Top of Given records

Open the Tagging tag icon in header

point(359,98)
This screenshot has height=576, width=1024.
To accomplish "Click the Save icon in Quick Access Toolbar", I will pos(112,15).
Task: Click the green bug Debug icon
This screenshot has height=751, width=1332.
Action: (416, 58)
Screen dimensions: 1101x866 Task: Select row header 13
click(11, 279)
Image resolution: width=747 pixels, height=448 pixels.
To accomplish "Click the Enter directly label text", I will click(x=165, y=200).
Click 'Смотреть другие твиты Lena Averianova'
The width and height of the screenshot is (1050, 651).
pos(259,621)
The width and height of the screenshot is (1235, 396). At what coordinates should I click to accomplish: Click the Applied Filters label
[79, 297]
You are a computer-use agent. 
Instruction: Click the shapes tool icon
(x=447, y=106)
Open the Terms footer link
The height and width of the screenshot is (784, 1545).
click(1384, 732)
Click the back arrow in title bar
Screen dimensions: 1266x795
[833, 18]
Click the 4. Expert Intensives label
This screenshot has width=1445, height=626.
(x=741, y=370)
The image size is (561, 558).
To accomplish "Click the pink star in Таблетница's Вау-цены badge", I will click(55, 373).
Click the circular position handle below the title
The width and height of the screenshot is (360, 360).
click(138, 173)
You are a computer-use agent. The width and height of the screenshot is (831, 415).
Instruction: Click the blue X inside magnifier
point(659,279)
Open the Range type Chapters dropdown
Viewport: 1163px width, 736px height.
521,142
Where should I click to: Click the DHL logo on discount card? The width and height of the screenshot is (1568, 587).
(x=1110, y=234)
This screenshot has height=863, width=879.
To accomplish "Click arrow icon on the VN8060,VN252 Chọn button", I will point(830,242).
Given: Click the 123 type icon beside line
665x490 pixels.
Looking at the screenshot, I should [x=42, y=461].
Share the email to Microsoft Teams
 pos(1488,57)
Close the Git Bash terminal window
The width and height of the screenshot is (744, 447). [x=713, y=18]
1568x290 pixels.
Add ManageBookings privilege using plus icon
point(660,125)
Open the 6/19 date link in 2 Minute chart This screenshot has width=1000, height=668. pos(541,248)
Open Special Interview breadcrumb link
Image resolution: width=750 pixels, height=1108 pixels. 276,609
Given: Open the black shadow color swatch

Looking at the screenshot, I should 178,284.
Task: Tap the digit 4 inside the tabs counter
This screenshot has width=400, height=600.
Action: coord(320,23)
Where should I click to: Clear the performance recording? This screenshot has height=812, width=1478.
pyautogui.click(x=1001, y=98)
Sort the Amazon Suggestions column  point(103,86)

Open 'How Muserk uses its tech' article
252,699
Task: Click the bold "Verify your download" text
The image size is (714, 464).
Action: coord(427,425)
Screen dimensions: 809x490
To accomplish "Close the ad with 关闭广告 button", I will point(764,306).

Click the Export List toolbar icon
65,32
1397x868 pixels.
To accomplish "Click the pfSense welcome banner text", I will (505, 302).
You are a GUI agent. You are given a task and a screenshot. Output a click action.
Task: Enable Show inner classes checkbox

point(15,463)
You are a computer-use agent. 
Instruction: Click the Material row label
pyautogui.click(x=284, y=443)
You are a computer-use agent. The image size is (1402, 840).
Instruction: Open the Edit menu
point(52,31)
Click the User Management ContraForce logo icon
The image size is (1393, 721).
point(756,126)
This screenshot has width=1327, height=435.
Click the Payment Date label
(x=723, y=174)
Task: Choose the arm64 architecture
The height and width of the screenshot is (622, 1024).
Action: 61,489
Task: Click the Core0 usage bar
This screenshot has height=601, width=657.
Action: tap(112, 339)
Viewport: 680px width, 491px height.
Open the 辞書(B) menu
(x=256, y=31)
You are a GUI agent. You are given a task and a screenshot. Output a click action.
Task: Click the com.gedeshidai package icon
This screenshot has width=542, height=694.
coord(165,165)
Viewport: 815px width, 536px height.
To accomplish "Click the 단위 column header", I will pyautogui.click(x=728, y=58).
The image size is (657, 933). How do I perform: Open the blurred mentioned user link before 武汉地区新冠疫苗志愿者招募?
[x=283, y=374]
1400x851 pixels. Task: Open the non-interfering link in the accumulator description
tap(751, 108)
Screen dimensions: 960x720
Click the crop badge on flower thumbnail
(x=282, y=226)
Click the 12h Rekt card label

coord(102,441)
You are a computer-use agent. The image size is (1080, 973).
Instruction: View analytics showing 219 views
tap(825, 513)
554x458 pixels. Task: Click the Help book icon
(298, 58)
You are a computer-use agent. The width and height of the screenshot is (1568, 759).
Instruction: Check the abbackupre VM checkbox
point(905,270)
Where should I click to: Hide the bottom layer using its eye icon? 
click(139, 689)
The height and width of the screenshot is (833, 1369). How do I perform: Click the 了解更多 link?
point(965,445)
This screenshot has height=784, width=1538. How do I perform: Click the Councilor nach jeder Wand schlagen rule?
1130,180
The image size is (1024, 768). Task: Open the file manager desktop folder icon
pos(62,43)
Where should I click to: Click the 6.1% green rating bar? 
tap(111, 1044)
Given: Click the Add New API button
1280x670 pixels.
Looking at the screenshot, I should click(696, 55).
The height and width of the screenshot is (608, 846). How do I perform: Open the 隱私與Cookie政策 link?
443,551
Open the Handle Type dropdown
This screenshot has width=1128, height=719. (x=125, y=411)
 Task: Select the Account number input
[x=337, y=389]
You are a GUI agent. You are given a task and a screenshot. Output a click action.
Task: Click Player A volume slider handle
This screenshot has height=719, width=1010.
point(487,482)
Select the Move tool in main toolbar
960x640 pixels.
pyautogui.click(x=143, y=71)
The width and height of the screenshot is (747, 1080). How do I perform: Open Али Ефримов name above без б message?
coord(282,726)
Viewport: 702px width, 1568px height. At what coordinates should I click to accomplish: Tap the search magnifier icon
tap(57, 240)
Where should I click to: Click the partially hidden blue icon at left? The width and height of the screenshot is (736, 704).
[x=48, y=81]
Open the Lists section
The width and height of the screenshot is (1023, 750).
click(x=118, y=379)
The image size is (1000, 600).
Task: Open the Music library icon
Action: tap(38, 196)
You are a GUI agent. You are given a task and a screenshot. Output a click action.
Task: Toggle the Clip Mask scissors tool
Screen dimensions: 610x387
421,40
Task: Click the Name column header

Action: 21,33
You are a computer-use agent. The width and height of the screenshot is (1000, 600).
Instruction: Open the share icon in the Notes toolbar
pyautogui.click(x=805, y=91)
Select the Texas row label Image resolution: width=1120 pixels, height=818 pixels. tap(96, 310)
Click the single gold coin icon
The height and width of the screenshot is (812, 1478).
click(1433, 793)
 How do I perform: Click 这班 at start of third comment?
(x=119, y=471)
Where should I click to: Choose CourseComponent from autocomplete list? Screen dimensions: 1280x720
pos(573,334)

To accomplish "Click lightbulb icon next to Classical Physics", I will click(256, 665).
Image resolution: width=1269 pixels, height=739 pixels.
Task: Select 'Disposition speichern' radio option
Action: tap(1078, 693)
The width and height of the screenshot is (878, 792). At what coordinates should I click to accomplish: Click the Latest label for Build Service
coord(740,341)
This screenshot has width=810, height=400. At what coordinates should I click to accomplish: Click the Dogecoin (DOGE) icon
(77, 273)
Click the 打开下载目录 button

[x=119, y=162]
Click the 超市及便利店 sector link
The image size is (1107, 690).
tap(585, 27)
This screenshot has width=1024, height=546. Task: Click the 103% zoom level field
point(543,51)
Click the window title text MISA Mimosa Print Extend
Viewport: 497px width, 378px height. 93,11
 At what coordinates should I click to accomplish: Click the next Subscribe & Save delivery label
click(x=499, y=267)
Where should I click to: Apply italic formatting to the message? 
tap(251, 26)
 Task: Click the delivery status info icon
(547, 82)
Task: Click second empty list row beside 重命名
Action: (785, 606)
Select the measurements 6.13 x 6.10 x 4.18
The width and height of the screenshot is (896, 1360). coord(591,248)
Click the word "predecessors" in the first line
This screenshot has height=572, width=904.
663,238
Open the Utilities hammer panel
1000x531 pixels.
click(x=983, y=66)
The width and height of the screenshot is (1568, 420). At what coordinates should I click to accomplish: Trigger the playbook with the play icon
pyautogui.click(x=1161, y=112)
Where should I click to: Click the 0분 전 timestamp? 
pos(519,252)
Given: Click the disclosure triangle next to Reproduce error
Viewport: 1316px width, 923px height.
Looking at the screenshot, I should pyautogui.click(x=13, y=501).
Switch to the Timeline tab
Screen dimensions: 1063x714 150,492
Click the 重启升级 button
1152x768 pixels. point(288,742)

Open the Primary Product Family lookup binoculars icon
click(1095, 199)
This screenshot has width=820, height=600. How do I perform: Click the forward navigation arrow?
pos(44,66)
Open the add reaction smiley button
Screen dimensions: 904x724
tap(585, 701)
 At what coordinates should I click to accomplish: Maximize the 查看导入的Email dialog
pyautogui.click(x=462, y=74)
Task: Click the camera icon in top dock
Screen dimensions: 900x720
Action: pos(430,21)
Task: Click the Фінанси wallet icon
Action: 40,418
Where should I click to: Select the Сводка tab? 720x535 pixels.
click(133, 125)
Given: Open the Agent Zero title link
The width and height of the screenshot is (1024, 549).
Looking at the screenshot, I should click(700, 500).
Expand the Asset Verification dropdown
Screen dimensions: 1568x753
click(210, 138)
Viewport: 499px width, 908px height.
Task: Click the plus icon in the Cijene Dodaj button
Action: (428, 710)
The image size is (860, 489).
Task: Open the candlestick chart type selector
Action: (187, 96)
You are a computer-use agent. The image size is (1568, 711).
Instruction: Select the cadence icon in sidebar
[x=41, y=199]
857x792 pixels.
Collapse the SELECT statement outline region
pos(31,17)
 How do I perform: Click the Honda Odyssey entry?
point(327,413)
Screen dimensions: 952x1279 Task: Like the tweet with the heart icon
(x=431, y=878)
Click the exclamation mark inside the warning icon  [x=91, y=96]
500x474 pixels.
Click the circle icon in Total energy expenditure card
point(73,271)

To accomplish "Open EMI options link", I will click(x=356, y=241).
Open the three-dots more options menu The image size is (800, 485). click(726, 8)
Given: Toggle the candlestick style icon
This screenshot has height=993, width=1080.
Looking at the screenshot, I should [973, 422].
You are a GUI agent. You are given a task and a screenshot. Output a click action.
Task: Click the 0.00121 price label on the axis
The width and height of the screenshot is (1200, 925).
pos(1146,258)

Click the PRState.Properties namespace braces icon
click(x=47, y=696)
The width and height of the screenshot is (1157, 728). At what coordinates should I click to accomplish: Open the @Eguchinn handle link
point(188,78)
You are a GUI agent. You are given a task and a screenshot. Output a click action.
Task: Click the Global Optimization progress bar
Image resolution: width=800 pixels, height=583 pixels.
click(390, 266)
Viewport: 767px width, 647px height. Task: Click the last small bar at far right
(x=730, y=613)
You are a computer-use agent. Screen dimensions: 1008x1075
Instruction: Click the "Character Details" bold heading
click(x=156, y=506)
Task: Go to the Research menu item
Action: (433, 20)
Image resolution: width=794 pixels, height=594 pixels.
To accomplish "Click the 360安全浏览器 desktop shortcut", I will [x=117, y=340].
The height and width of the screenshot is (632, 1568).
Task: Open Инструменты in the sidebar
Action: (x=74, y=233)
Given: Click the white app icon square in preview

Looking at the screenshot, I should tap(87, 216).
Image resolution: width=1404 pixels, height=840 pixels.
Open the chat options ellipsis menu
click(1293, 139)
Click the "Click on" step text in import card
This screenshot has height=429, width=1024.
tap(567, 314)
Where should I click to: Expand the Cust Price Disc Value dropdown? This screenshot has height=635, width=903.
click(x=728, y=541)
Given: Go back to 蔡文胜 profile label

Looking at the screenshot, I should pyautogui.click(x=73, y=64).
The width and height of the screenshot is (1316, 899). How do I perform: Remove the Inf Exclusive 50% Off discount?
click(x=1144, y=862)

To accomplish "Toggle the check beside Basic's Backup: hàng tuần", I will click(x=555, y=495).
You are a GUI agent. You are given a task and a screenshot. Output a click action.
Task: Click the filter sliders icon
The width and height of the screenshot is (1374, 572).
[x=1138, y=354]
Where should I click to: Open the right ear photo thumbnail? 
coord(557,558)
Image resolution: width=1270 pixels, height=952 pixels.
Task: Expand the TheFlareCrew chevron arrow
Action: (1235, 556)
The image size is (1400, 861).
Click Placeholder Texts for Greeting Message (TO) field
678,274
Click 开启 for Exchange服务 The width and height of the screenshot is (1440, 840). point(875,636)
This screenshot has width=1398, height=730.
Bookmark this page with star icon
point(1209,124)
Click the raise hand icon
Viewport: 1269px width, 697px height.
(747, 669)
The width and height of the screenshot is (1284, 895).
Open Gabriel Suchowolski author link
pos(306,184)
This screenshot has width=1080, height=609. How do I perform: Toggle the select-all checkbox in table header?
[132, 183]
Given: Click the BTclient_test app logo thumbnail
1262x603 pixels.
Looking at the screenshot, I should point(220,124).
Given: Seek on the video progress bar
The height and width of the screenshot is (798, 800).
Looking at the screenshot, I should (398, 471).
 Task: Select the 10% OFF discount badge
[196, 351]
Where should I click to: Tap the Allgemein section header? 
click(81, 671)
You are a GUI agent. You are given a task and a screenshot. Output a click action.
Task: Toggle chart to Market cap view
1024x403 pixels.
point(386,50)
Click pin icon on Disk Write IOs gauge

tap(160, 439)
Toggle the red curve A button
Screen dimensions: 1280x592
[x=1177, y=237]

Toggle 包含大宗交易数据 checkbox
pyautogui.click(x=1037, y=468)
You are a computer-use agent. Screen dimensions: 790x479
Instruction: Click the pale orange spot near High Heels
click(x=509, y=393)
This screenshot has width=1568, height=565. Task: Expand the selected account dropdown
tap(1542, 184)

Bottom of Given records

▸ **Prompt**: Nothing but the lines above from the one containing "Click Placeholder Texts" through the one containing "This screenshot has width=1398, height=730." should appear in the answer, each repeated exactly.

▸ **Solution for this problem**:
Click Placeholder Texts for Greeting Message (TO) field
678,274
Click 开启 for Exchange服务 The width and height of the screenshot is (1440, 840). point(875,636)
This screenshot has width=1398, height=730.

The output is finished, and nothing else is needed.